The Natural Response…

Forgive as the Lord forgave you. (Colossians 3:13b)

In his devotional book, Hidden In Christ, James Bryan Smith makes a thought-provoking statement, in essence saying that many Christians think that God’s forgiveness depends on us forgiving others, or that we will be forgiven by God in proportion to the extent we forgive others. He points out that is simply not true. While we were sinners, Christ died for us. (Romans 5:8) Before we even knew God, Christ died for us. Before we had a chance to forgive others, Christ died for us. We forgive as a natural outpouring of what Christ has done for us. In Smith’s words…

“So what is Jesus telling us when He instructs us to forgive others? And why does He connect it with the forgiveness of God in Mark 11:25? He gave several illustrations, through parables, about the necessity of forgiving others because we ourselves have been forgiven (See Matthew 18:21-35). We can easily make the mistake of thinking that divine forgiveness is determined by human forgiveness — in other words, to think that God only forgives me if I forgive others, and in the exact measure that I forgive others.

“We cannot say, ‘I accept God’s forgiveness for my sins, but I refuse to forgive others.’ This is actually impossible, not just theologically but psychologically. If we truly know – in the depths of our being – that we have been completely forgiven, then we naturally forgive those who have harmed us in some way.
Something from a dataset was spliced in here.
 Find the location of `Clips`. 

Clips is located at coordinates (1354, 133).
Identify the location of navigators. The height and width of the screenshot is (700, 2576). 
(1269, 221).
“When we do find ourselves struggling to forgive someone, we should not grit our teeth and merely try harder to forgive them. Instead, we should dwell on the fundamental reality that we ourselves are people who need forgiveness, and then set our minds on the reality that God, in Christ, has forgiven us completely.”

For me personally, this is the essence of forgiveness. And I need to be reminded of it constantly. It is understanding how flawed we all are. It is understanding how depraved we all are. We all have baggage. We all have issues. We are all broken. We all have sin. As Smith says, “We are all fighting a great battle.”

And we all desperately need the healing touch of the Savior.